What is the best way to sum up values in __m256 ?

missing__zlw · ‎09-26-2011

When using SSE, I used to use _mm_add_ps twice and _mm_shuffle_ps to sum up all 4 values in __m128.

For _m256, what is the best way?

Also, I used to have mask like _MM_SHUFFLE(3,2,1,0) to create a mask for my _mm_shuffle_ps.

How should I create mask for _mm256_shuffle_ps now? I don't see a _MM256_SHUFFLE?

Thanks.

sirrida · ‎09-27-2011

There should be a command like _MM256_SHUFFLE because shufps was promoted, albeit acting in-lane with the same masks for the lower and the higher halves.

If you proceed like before but for YMM instead of XMM, you will get 4 singles summed up values in the lowest single of each lane. Alternatively you could apply vhaddps twice with essentially the same result since all these commands work in-lane.
The time needed for vhaddps should be about the same as for vshufps and vaddps together (Agner Fog's timing measurements say so), but vhaddps produces less code.

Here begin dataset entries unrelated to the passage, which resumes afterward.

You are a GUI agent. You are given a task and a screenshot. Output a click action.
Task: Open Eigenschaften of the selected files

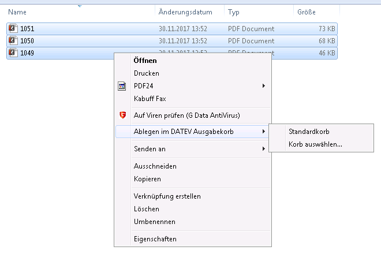pos(155,239)
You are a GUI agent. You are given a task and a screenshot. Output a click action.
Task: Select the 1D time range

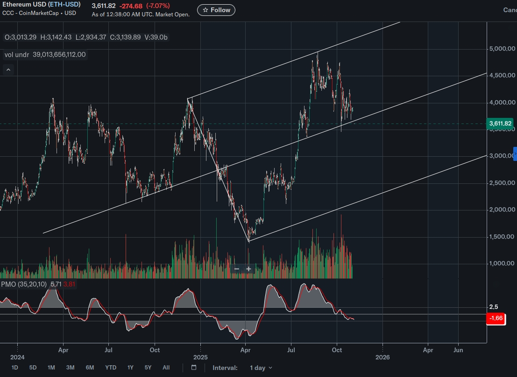coord(15,368)
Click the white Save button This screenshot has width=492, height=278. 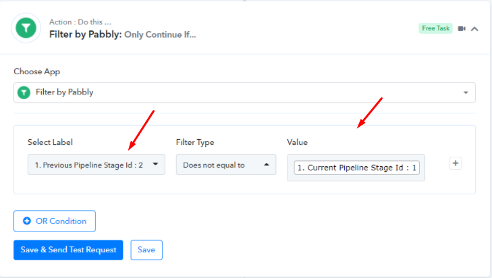click(146, 250)
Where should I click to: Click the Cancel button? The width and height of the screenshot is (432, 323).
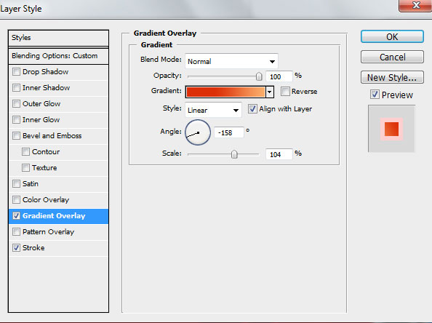point(392,57)
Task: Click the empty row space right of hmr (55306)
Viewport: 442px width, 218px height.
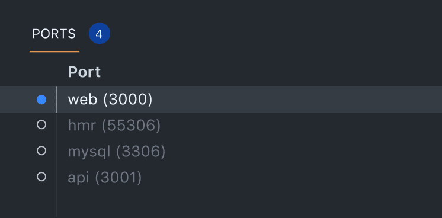Action: [302, 125]
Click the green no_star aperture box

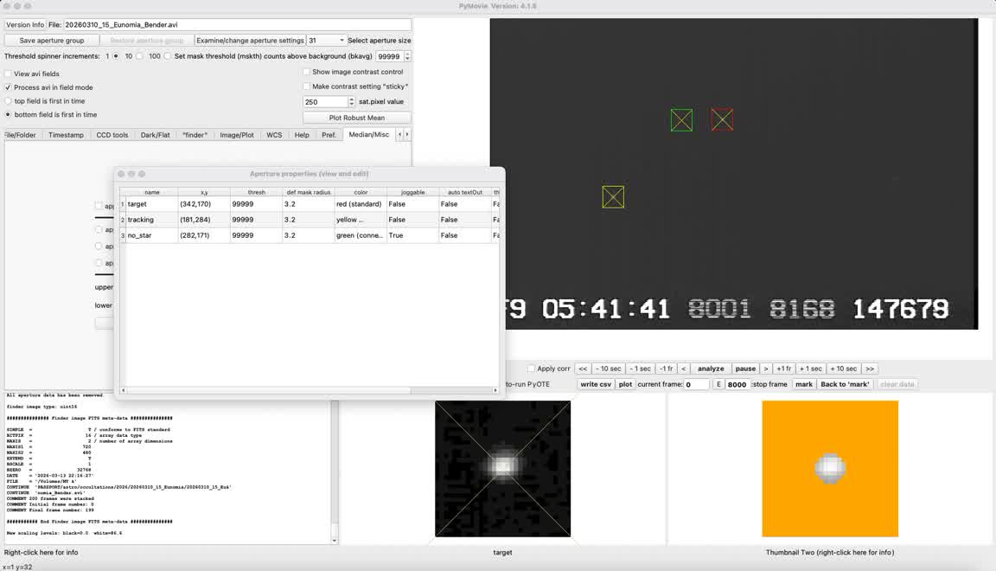[x=681, y=120]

If you want to add all 8 values, you can thereafter use vperm2f128 (I don't know all the _MM* functions) and a simple vaddps.

My solution (untested):
vhaddps ymm0,ymm0,ymm0
vhaddps ymm0,ymm0,ymm0
vperm2f128 ymm1,ymm0,ymm0,0x11
vaddps ymm0,ymm0,ymm1

missing__zlw · ‎09-27-2011

Thank you for your reply.

This is what I tried to sum up all the values.

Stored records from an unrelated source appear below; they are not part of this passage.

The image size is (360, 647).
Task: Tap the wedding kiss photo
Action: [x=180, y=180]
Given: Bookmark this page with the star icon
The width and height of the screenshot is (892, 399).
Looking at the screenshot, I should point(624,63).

x3 = _mm256_add_ps(x0, _mm256_movehdup_ps(x0));

x4 = _mm256_unpackhi_ps(x3, x3) ;

x4 = _mm256_add_ps(x3, x4) ;

x5 = _mm256_permute2f128_ps(x4, x4, 0x01) ;

x5 = _mm256_add_ps(x5, x4) ;

One question, I still don't know how the control value (mask) works in permute. Any document? I read the program guide and I still don't get it.

sirrida · ‎09-27-2011

In the instruction set reference manual the vshufps command is described as follows:
VSHUFPS (VEX.256 encoded version)
DEST[31:0] Select4(SRC1[127:0], imm8[1:0]);
DEST[63:32] Select4(SRC1[127:0], imm8[3:2]);
DEST[95:64] Select4(SRC2[127:0], imm8[5:4]);
DEST[127:96] Select4(SRC2[127:0], imm8[7:6]);
DEST[159:128] Select4(SRC1[255:128], imm8[1:0]);
DEST[191:160] Select4(SRC1[255:128], imm8[3:2]);
DEST[223:192] Select4(SRC2[255:128], imm8[5:4]);
DEST[255:224] Select4(SRC2[255:128], imm8[7:6]);

In other words: The upper 4 singles are shuffled in exactly the same way as the lower ones (the shuffle mask is used twice). There is no possibility to shuffle the upper ones differently from the lower ones with this command.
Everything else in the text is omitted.